ICCBH2019 Poster Presentations (1) (226 abstracts)
Faculty of Medicine, University of Colombo, Colombo, Sri Lanka.
Background: Ollier disease is a rare sporadic disorder where enchondromas develop close to the growth plate cartilage. Prevalence is around 1 in 100 000. Multiple enchondromas usually develop in childhood. Persons with Ollier disease are prone to pathological fractures. The disease carries a high risk of skeletal, visceral and brain malignancy
Presenting problem: A 14-year-old boy presented with multiple fractures following trivial trauma. He first presented at 11 years with a fracture of his left tibia following a fall at home. At 14 year of age he fractured his left humerus while hanging on a wall with his hands. On examination, he was of average height and weight with no dysmorphic features. He had multiple swellings in fingers of both hands. He had white sclera. There was no family history of bone diseases.
Clinical management: Skeletal survey showed lucent lesions and fractures involving in both upper limbs, lower limbs and pelvis. Both proximal humeral epiphyses were poorly mineralized The appearance was suggestive of multiple enchondromas. Skull X-ray appeared normal. DXA scan showed low bone mineral density (lumbar spine z-score 1.7, neck of femur z-score 2.7).

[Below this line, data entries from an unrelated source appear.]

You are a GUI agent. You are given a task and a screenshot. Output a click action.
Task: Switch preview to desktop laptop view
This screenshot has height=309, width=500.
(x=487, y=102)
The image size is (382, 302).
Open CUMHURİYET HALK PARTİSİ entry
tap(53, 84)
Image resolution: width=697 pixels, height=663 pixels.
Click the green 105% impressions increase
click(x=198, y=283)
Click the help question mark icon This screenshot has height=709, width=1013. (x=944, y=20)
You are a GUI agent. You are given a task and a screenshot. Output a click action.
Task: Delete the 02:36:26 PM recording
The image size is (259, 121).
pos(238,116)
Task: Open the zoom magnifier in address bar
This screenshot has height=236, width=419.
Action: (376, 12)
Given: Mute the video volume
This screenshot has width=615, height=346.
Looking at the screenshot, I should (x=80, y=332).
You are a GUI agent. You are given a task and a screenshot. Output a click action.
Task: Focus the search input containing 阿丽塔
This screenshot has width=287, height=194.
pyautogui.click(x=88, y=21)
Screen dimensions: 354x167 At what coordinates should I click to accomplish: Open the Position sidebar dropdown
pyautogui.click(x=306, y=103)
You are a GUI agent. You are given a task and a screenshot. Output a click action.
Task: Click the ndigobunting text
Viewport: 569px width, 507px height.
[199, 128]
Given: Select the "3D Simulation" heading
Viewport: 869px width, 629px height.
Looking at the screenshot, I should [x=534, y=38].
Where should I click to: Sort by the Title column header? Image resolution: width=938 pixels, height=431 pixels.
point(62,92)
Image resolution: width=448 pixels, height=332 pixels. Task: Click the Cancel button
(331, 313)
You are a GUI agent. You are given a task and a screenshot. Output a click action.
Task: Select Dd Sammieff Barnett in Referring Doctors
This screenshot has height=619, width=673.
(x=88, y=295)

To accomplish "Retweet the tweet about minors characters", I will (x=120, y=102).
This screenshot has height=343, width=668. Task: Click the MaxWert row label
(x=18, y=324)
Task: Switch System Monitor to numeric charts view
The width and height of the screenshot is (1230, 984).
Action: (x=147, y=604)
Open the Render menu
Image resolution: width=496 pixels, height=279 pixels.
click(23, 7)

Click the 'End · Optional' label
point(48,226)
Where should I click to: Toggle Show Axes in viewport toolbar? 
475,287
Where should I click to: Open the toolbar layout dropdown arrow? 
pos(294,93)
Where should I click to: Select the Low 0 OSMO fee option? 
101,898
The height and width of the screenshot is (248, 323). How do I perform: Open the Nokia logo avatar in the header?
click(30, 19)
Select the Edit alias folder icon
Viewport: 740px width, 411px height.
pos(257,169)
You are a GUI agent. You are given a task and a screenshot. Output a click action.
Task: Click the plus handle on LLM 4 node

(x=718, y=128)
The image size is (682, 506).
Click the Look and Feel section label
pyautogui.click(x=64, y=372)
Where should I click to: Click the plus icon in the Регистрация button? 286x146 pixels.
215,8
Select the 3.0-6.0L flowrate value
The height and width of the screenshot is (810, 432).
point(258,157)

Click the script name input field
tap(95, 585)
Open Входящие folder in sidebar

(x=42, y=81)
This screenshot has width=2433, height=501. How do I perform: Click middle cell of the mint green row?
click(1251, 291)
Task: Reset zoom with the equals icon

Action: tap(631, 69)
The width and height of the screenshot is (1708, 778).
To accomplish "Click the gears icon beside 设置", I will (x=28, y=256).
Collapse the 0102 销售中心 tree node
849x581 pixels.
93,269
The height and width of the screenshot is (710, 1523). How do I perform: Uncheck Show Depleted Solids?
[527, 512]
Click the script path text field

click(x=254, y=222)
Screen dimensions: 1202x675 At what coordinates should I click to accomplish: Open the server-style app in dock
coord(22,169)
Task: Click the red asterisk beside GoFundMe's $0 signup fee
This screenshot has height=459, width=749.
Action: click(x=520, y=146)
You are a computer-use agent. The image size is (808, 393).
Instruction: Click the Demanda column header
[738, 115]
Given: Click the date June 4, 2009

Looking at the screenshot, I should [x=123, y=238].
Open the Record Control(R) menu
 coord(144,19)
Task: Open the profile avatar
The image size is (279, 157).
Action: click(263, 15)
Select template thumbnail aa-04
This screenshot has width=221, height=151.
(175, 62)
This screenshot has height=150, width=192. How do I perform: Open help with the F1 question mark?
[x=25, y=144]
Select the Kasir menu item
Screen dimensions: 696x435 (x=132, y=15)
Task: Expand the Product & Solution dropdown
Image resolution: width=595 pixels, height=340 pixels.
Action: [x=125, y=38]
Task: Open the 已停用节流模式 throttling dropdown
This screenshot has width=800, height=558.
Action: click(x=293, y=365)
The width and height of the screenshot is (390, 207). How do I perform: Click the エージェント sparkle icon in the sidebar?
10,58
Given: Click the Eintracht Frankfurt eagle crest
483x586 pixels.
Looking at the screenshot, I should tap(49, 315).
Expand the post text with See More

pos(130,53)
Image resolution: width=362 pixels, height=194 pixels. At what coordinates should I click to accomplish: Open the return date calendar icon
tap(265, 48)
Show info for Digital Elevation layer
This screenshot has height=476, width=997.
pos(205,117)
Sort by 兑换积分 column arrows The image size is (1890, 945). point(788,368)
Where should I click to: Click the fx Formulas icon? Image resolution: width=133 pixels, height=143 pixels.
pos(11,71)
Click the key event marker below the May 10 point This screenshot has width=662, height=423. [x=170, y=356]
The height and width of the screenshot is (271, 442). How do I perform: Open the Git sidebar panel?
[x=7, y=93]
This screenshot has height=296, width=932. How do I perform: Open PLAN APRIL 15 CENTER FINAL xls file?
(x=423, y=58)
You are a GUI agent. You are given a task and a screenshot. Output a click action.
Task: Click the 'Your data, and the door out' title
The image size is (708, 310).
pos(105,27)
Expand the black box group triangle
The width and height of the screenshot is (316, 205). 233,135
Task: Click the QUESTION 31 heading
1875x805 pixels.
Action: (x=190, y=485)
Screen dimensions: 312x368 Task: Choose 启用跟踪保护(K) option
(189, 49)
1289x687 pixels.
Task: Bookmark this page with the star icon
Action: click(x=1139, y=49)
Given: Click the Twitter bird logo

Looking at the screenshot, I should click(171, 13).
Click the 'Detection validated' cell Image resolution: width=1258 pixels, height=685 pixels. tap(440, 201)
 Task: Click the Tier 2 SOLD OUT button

Discussion: The clinicopathological features and pathogenesis of Ollier disease remain controversial. Further, therapeutic options for Ollier disease are limited. However, detecting Ollier disease as early as possible is important to prevent malformations and to monitor for neoplasm development including malignant progression of enchondromas to chondrosarcoma.
Disclosure: The authors declared no competing interests.